2. Stratified Sample: The population is divided into subgroups called strata based on a specific characteristic (like age, gender, or income). You then take a random sample from every subgroup to ensure they are all represented.

Example:
A high school principal wants to know student opinions on a new dress code. To make sure every grade has a voice, they divide the students into four strata: Freshmen, Sophomores, Juniors, and Seniors. They then randomly select 25 students from each grade level.

3. Cluster Sample: The population is divided into many subgroups called clusters (often based on geography). You randomly select a few entire clusters and collect data from everyone inside those selected groups.

Example:
A fast-food chain wants to survey its employees nationwide. Instead of visiting every store, they randomly select 10 specific locations (clusters) across the country.

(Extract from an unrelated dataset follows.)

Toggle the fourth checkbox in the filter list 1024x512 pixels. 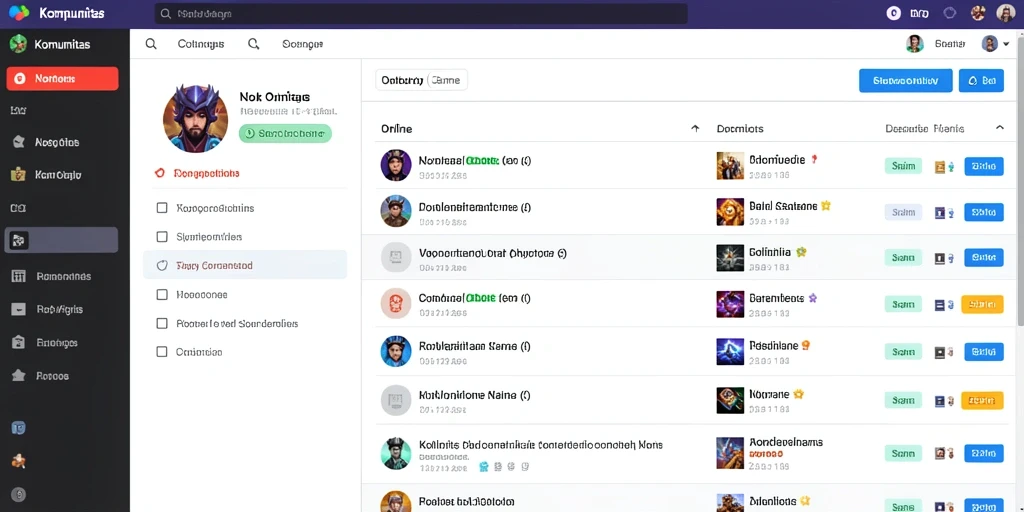coord(162,295)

They then interview every single employee working at those 10 locations, while ignoring the employees at all other locations

4. Systematic Sample: Select a random starting point and take every n'th member from a list.

Example:
A quality control manager at a lightbulb factory wants to test for defects. They decide to test every 50th lightbulb that comes off the assembly line. They pick a random number between 1 and 50 to start (let's say 12), and then test the 12th, 62nd, 112th, and 162nd bulbs.

B. Non-Random Sampling (Biased)

Convenience Sampling: Using results that are readily available (e.g., asking people in a mall). This often leads to Bias, where certain outcomes are favored over others.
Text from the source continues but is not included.